══ Supplied records

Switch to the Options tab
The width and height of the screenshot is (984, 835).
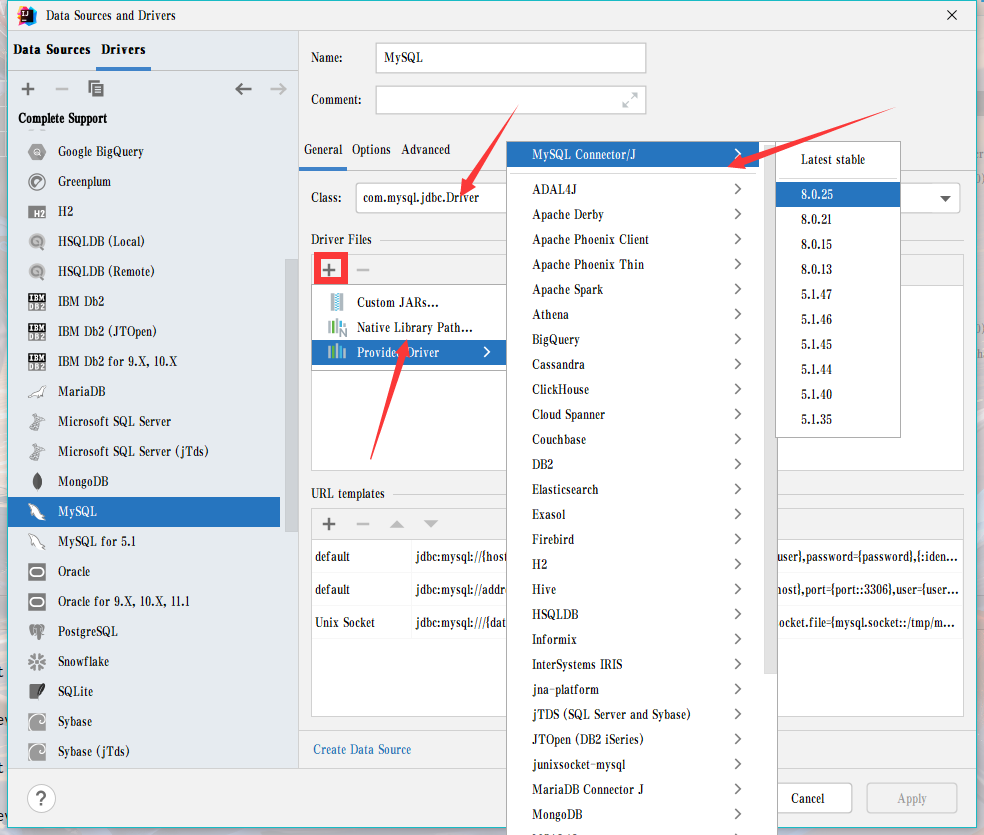point(371,149)
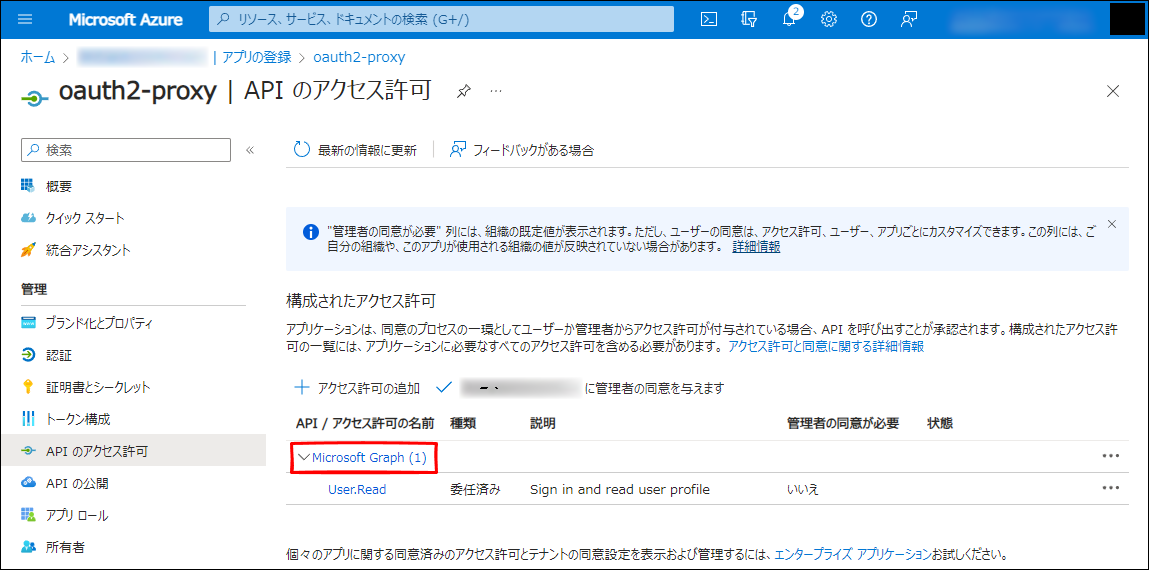This screenshot has height=570, width=1149.
Task: Open the directories and subscriptions filter icon
Action: point(749,19)
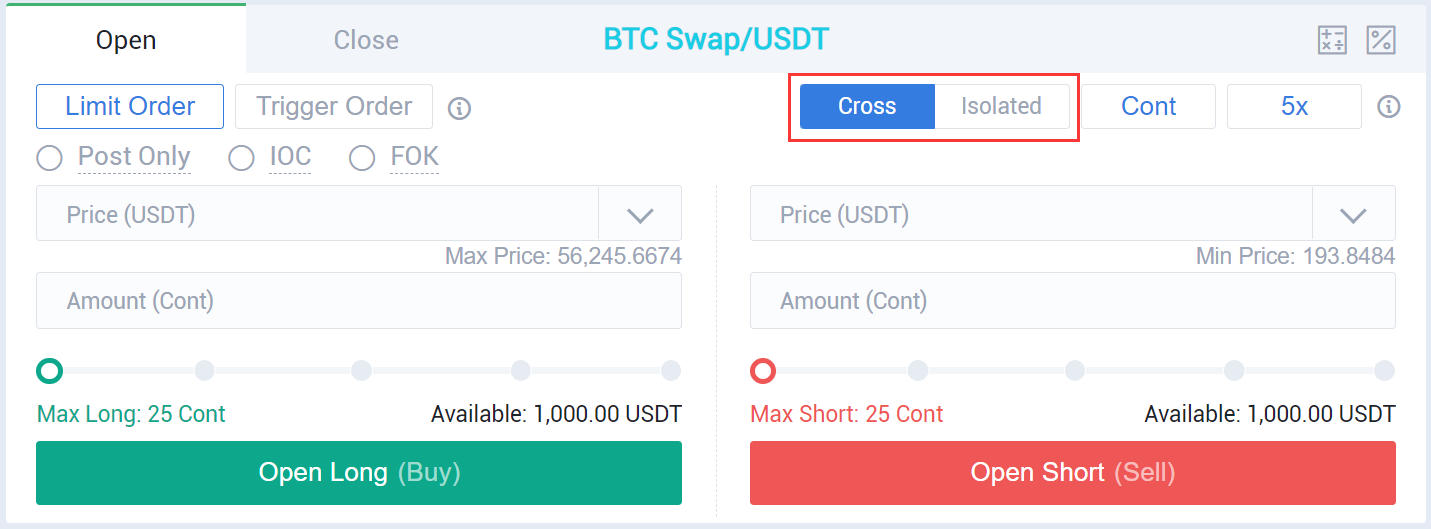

════

Action item:
Exact output of each line above is wanted, without the pictures.

Finished task:
Switch to the Options tab
The width and height of the screenshot is (984, 835).
point(371,149)
This screenshot has height=570, width=1149.
Task: Open the directories and subscriptions filter icon
Action: point(749,19)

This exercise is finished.